Now I’m no fan of AGL – it is mainly a green rent-seeker these days determined to make a buck by pretending to go along with the climate change story while seeking out the most profitable (and guaranteed) ways of fleecing electricity consumers and taxpayers.
(No longer content with the RET, these green rent-seekers are now seeking the mother of all subsidies by urging state governments to conduct reverse auctions on contract for differences, which is just a cute way of distributing taxpayer money to electricity companies using renewable energy on a guaranteed basis with extremely high coupon rates.
Watch Victoria, in particular, as the Andrews government uses reverse auctions to distribute cash to renewable energy companies (in which industry super funds are heavily invested) all the time arguing efficiency and sustainability (my arse).)
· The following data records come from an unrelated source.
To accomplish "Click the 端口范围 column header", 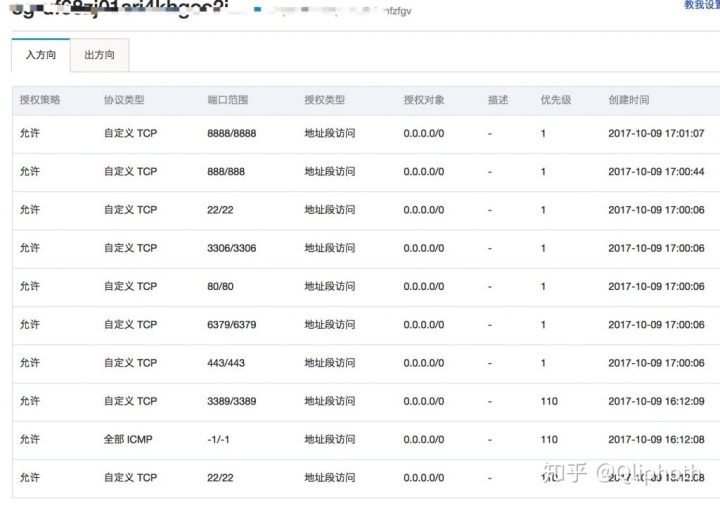I will tap(228, 100).
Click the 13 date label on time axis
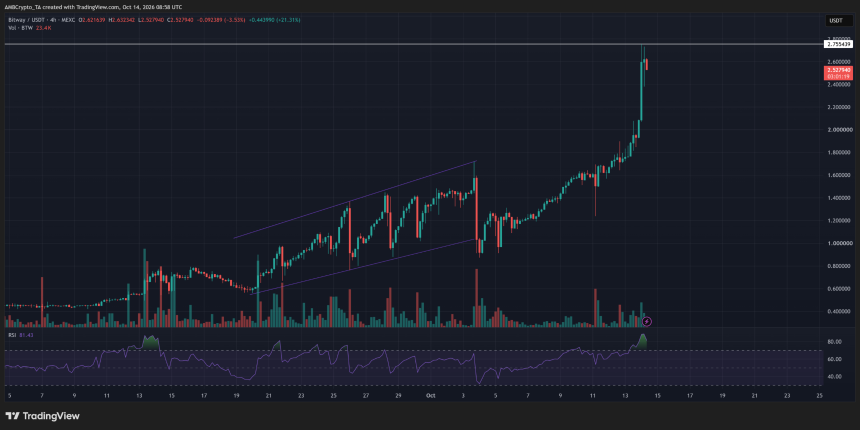 click(x=625, y=395)
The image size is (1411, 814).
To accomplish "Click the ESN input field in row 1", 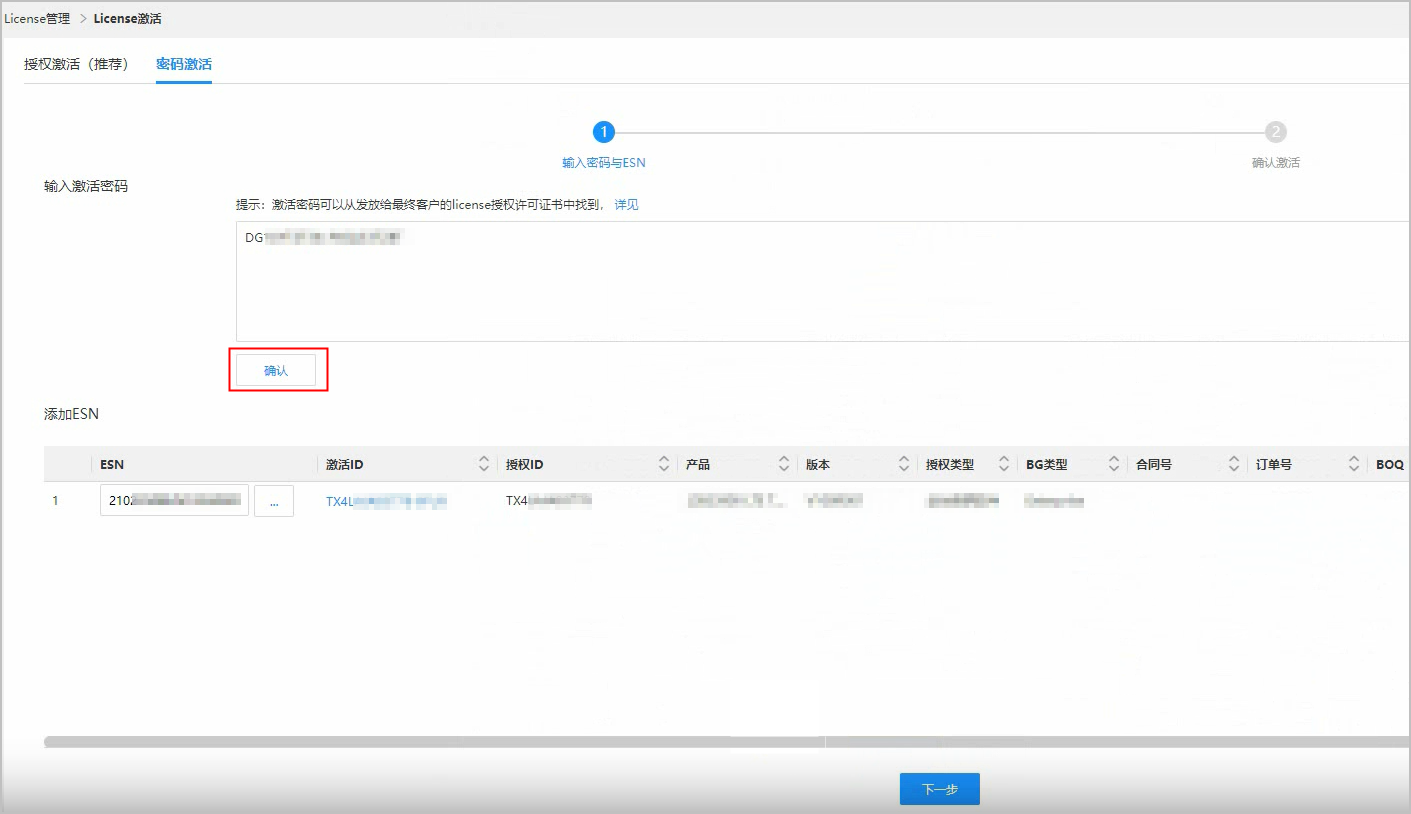I will pos(173,500).
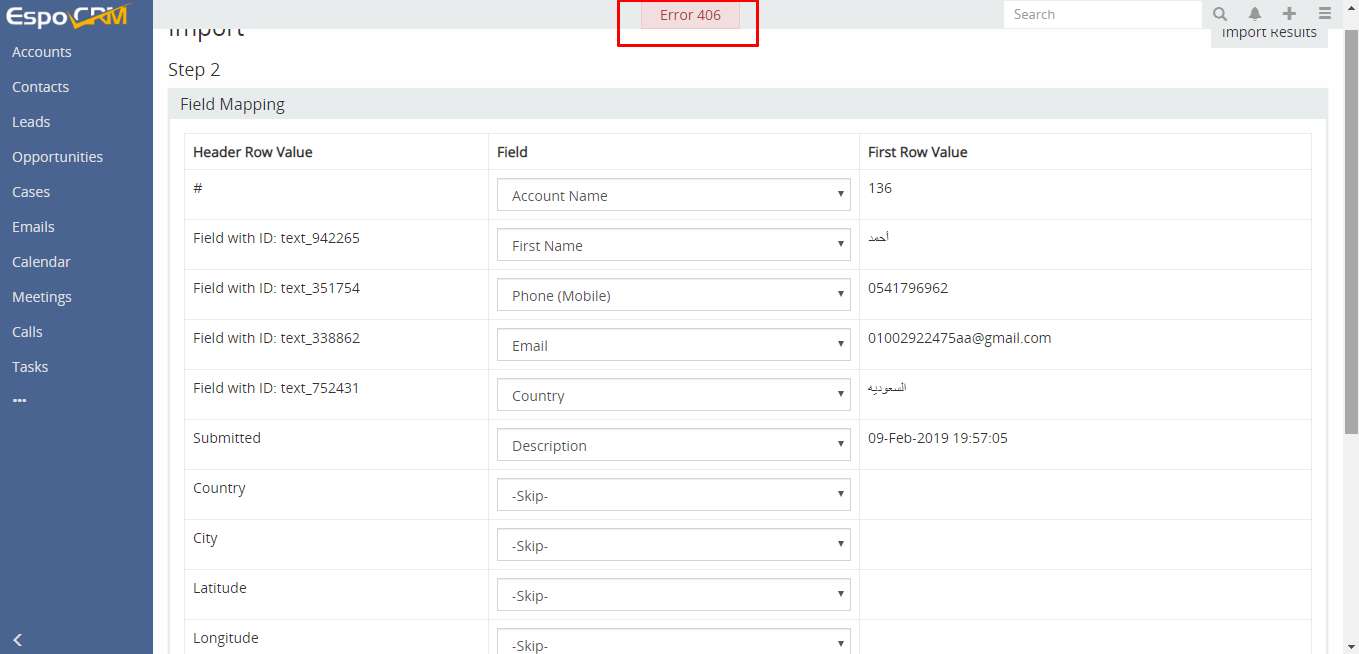The height and width of the screenshot is (654, 1359).
Task: Go to Accounts in the sidebar
Action: [x=42, y=52]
But having said that, it is not the role of AGL to prop up the Alcoa aluminium smelter in Portland. For that matter, it was indefensible that electricity should have been subsidised to the smelter for two decades – it was just a case of blatant industry protection that would eventually end. Mind you, it is not the fault of the workers at the smelter and the longer the subsidy continued, the greater the adjustment costs of a closure of the smelter.
The timing of the end of the subsidy could not be worse as the impact of crazy green interventions on electricity prices really begins to kick in and the Hazelwood brown coal fired power station is about to close.
But industry minister, Greg Hunt, is completely off his trolley when he says: “I think it would be unthinkable for a major electricity company to consciously and deliberately force 2000 workers out of a job.”
It is not the role of AGL to do anything other than to act in the best interests of its shareholders and to do otherwise potentially violates the Corporations Act. (Officers and directors must act in the best interests of the company and shareholders.)
The idea that AGL would cut Alcoa a special electricity deal is completely fanciful; it also begs the question whether AGL would seek to recoup the poor return from the deal by charging other customers more.
You really wonder about the Turnbull government when you have numpties like Hunt making such a fatuous remark.
(In terms of the future of Portland, Boyne Island and other aluminium smelters in Australia, the outlook is grim. Smelters are being build in the west of China with cost of production half or less what is obtainable here. It is really only a matter of time, although the green energy policies will have hastened the demise of these smelters. But of course this is really what the Greens and Labor and probably the Liberals really want. We will easily meet out emissions reduction target by the process of deindustrialisation.)
Energy giant AGL has defended its power supply negotiations for the Alcoa aluminium smelter in Victoria’s Portland as thousands of regional jobs hang in the balance.
With the state and federal government lobbying the power company to strike a fair supply deal so the smelter can stay open, AGL this morning rejected the future of the Alcoa smelter was in its hands.
Alcoa has been offered a $230 million bailout by the state and federal governments after a blackout savaged its manufacturing production.
Alcoa will also need a competitive power deal to stay open after its 20-year-old electricity supply agreement, which included a generous government subsidy, expired in November.
The Australian reported this morning that AGL had been warned it risked damaging its reputation with the public and government if it failed to strike a fair-priced power deal that would keep open the smelter and support 2000 regional jobs.
Industry minster Greg Hunt and Premier Daniel Andrews have both spoken to AGL chief executive Andrew Vesey, arguing a deal would be in AGL’s interests.
AGL hit back at criticisms of its negotiations with Alcoa, arguing it was working “in good faith” and noted it was not the only supplier that could provide energy to the smelter.
“AGL has not been the historical energy supplier to the smelter and is not the only available energy supplier that could provide a contract to the smelter. Therefore, it is incorrect to portray the electricity negotiations with AGL as central to the future of the Portland smelter,” the company said in a statement this morning.
AGL said it had a contract with Alcoa that was due to commence in October 2016 but Alcoa chose to terminate the contract in August.
“AGL is mindful of the need to avoid imposing additional costs on its other customers when entering any new contracts,” the company said.
“The absence of a coal closure rule, which signals well in advance when coal plants will close, means that the sudden closure of plants like Hazelwood can have a dramatic impact on the electricity market.
“ AGL and Alcoa were close to reaching terms when the Hazelwood closure announcement was made. Despite the disruption to electricity forward markets caused by the Hazelwood closure, AGL has continued to work in good faith towards a contracting arrangement which is in the best interests of both Alcoa and AGL. These discussions are ongoing.”
Mr Hunt said yesterday: “I think it would be unthinkable for a major electricity company to consciously and deliberately force 2000 workers out of a job.”